CommentaireUBS: Unique Bank of Switzerland
La Suisse vit dorénavant avec sa dernière grande banque sur la scène internationale. Pas sans risque.
- par
- Eric Felley
La messe est dite. Il ne restera rien de Credit Suisse. Même si certaines voix politiques bourgeoises auraient souhaité que Credit Suisse survive en Suisse comme une entité distincte. Jeudi, UBS a absorbé son ancienne concurrente et n’en gardera pas le moindre souvenir pour faire joli dans le paysage.

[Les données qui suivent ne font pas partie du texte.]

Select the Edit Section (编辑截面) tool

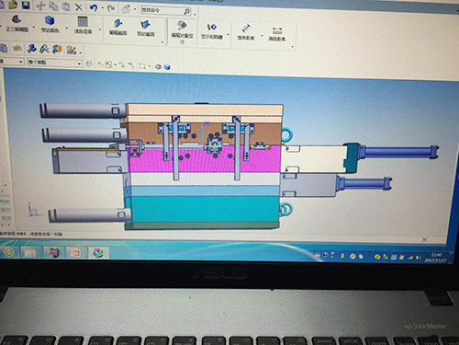[x=118, y=28]
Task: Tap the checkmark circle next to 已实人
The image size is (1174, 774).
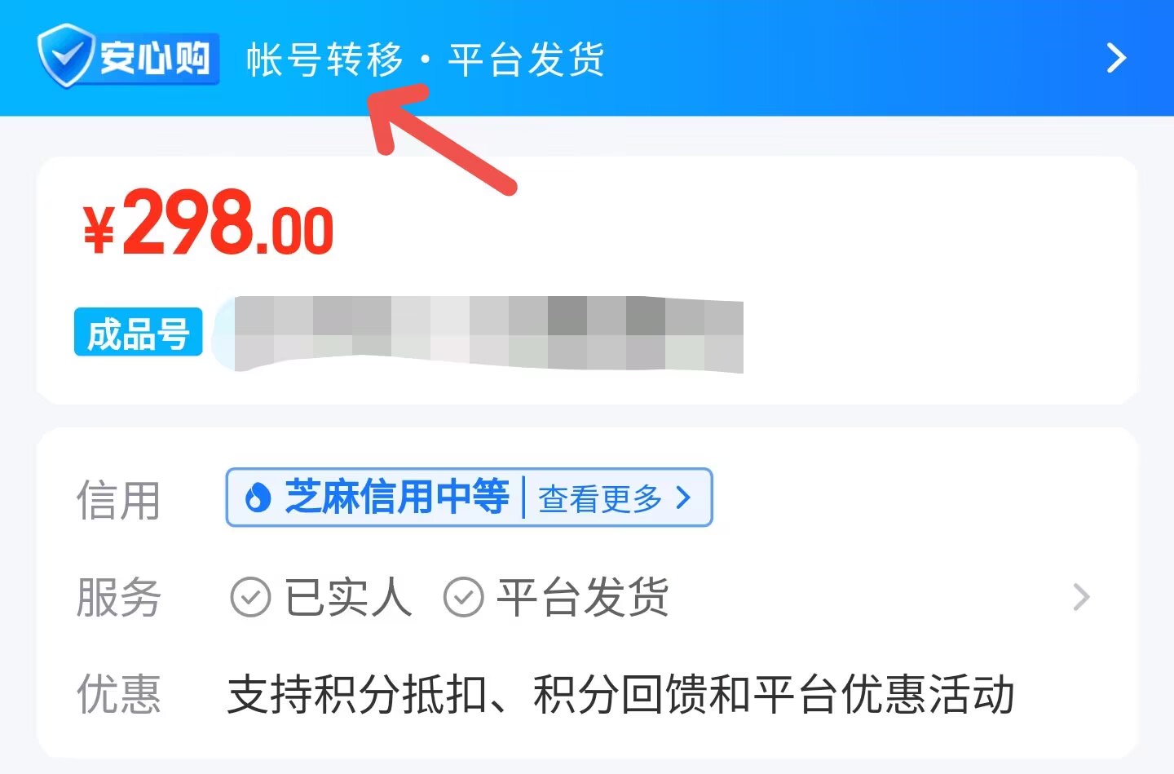Action: click(x=250, y=597)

Dans cette opération, il y a deux façons de voir les choses. La première est la vision du Conseil fédéral, qui n’a pas eu d’autre choix le 19 mars dernier que de sauver Credit Suisse en la vendant à UBS. Dans le cas contraire, cela aurait provoqué un chaos bancaire qui aurait été fatal à la réputation de la place financière suisse et donc à tout le pays.
«Hold-up»
La deuxième est plus pragmatique. En reprenant Credit Suisse pour une bouchée de pain, UBS a pu faire un bénéfice de 25 milliards de francs, une opération qualifiée de «hold-up» par le conseiller national Samuel Bendahan (PS/VD). Certes, la nouvelle banque s’est empressée au mois d’août de renoncer aux garanties de la Confédération, pour le plus grand soulagement de Karin Keller-Sutter et du Conseil fédéral. Elle a aussi versé 200 millions de francs dans les caisses de la Confédération. Un geste sympathique, mais qui n’atteint même pas 1% du bénéfice réalisé par UBS.
En résumé, le Conseil fédéral a préservé la place financière helvétique d’un désastre, tandis qu’UBS a réussi la plus belle opération de son histoire avec l’aide de la Confédération. La Commission d’enquête parlementaire devra remonter le fil des événements pour éclairer ces deux réalités et donner une réponse à ceux qui ont perdu leur job et leur argent dans cette histoire. Cela prendra du temps, le temps de tourner la page comme on dit.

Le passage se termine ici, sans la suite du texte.